▶ _YOUR INSTRUCTIONS_
Would you retype exactly the lines below, from the one containing "Task: Click the Format icon in Cells group" through the end of the entries, both ends included, but not the pictures?

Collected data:
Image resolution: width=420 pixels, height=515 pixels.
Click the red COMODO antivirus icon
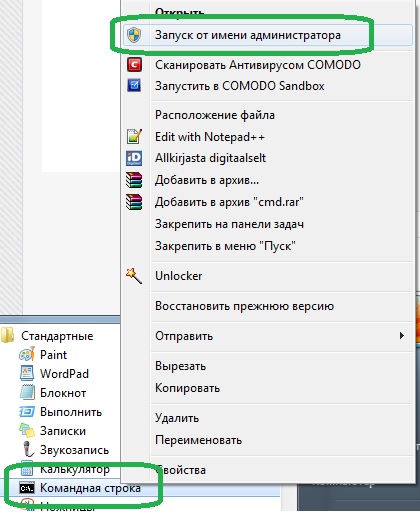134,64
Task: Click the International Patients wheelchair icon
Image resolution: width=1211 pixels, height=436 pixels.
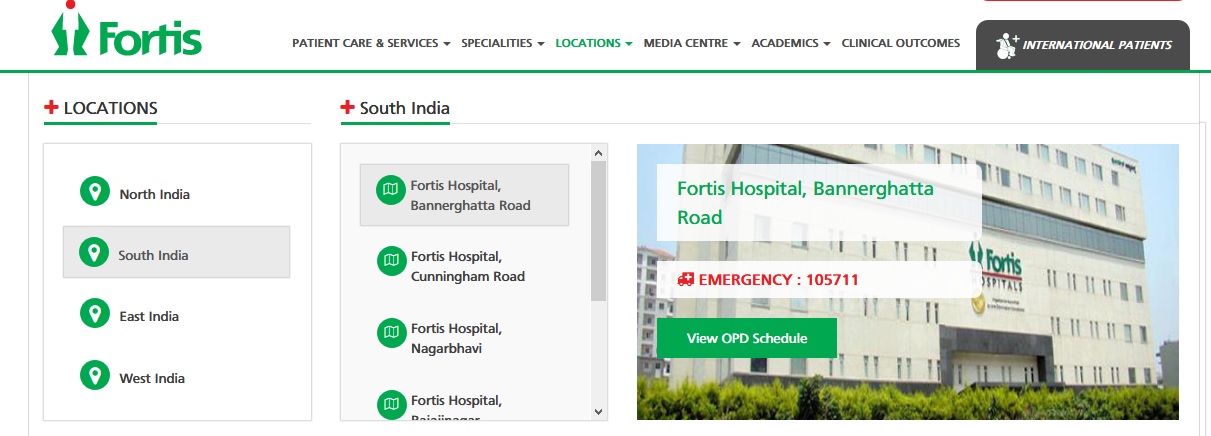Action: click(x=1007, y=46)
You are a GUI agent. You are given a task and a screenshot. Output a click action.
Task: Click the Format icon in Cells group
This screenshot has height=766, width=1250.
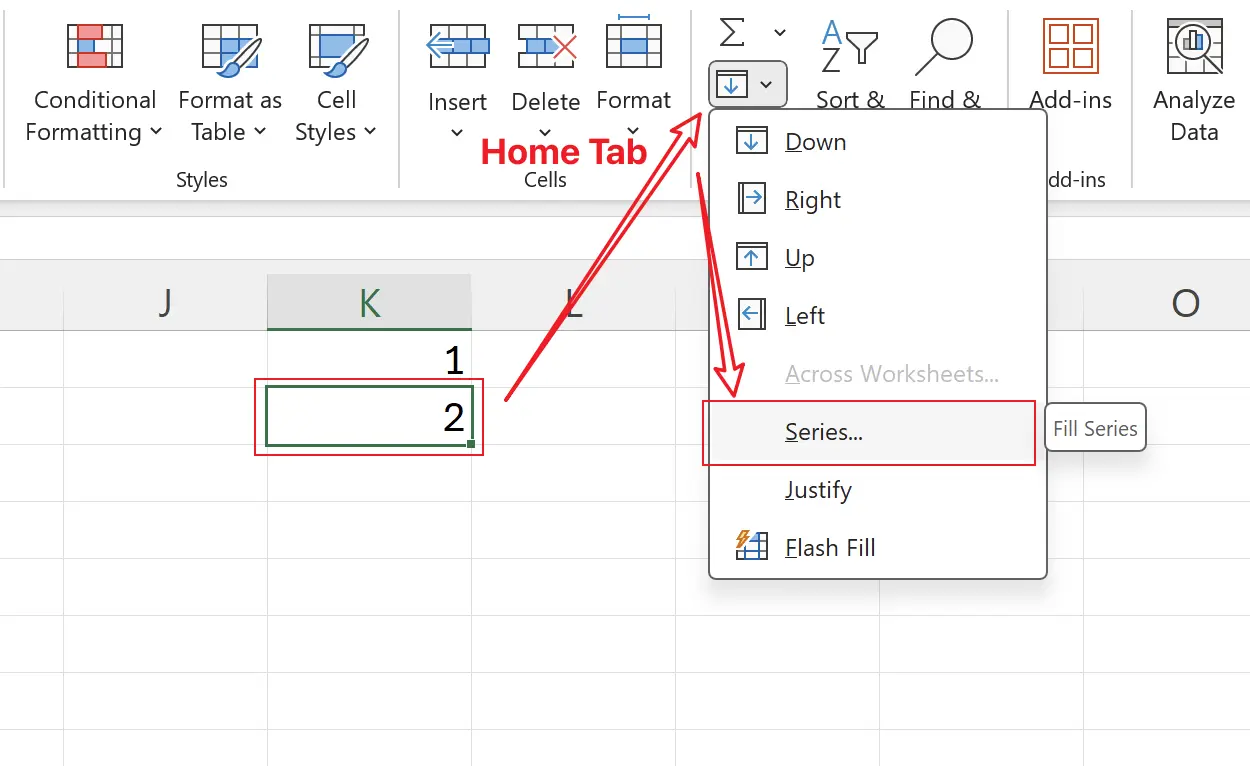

▶ _SOLUTION FOR THIS TASK_
Task: Click the Format icon in Cells group
This screenshot has height=766, width=1250.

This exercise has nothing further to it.